• [Consigne]: Écrivez la suite du texte ci-dessous sur l'idée de rendre le Québec meilleur, en commençant juste après sa dernière phrase.

Une amie me demande de figurer dans un film qu'elle réalise, d'y exposer «en trente secondes une idée qui permettrait de faire du Québec un monde meilleur». Vertige, quelle responsabilité! D'abord, trente secondes, c'est trop court (comme un article dans le Devoir)! Surtout, je me méfie du monde meilleur. Comment jugerais-je du meilleur, quand je ne suis pas même bon?
Ces affaires graves, au Québec, se traitent dans la cuisine. En équeutant mes fraises (de Californie) pour faire ma confiture du printemps, je consulte ma famille: «Le plus sûr moyen de faire du Québec un monde meilleur, est-ce que ce ne serait pas de s'en aller? Depuis Paris, Palenque ou Nouméa, comme je l'aime, mon Québec! De loin, il a bien meilleur goût.» Mon fils lève le nez de son devoir de latin: «Oui, c'est sûr, si tu t'en allais, papa, le Québec deviendrait tout de suite un meilleur pays!» Sérieusement, il ajoute que ce qu'il faudrait au Québec, c'est plus d'énergies vertes, pour arrêter la fonte des pôles. Il s'en inquiète jusqu'à l'angoisse. C'est sûrement la fin du monde. Je dirai à mon amie de consulter des enfants pour son film, leur culte de Gaïa avec forêt d'Avatar et recyclage des morts.

• [Bloc de données]:
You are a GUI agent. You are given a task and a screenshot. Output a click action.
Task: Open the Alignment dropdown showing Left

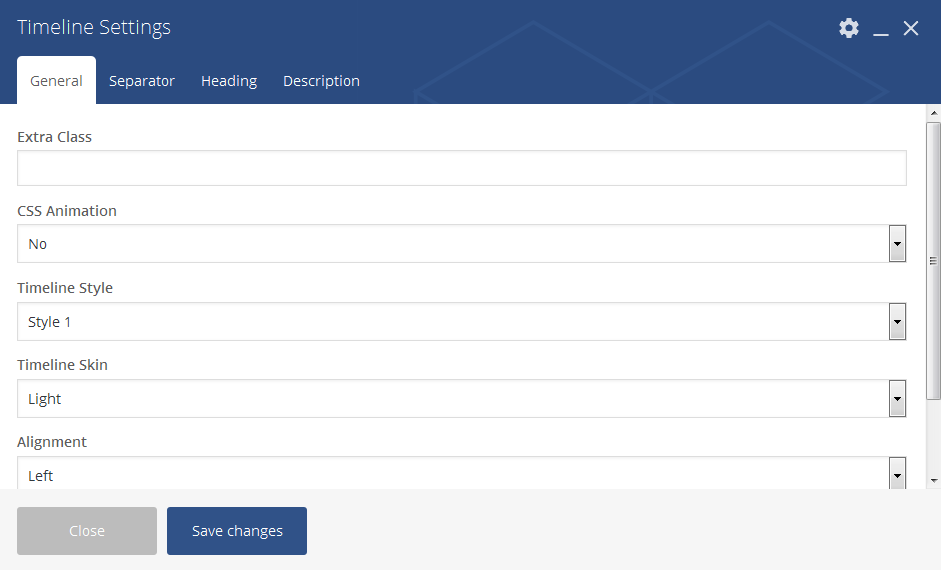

• [Réponse]:
Ma femme, aphrodite philosophe, tout en goûtant ma confiture, remarque: «Il me semble que les écrivains l'ont assez écrit, non, que l'écrivain est étranger dans son propre pays? Que c'est la condition de son appartenance au pays?» «C'est quoi, l'appartenance?», demande le fils. Voilà un mot que je n'avais pas entendu depuis longtemps. Je m'aperçois que je ne sais plus ce qu'il veut dire. «Tu vois bien.» Elle sourit en se léchant les doigts. Drôle de ménage. «L'appartenance, mon garçon, c'est quand une forêt qui dévore les gens est leur seule patrie. Finis ton latin, on va souper, là.»
Et l'indépendance nationale, parmi les cent personnes invitées à s'exprimer dans le film, y en aura-t-il une seule pour affirmer qu'elle ferait du Québec un monde meilleur?
On sait l'histoire parallèle de la poésie et de l'indépendance du Québec. La poésie a presque disparu des coeurs, comme la croyance à l'indépendance. Vigneault chantant les «gens de parole» demandait: «Est-ce vous que j'appelle ou vous qui m'appelez?» Par sa voix, était-ce le passé ou le présent qui chantait la parole? De même que Natashquan n'était pas au Québec, mais en Poésie, au pays de Parole, de même son passé de parole forte était une création à l'usage du présent. Fameux miracle. Mais qui comprend encore pourquoi, nécessairement, l'homme de parole terminait son poème par «Je vous entends demain parler de liberté»?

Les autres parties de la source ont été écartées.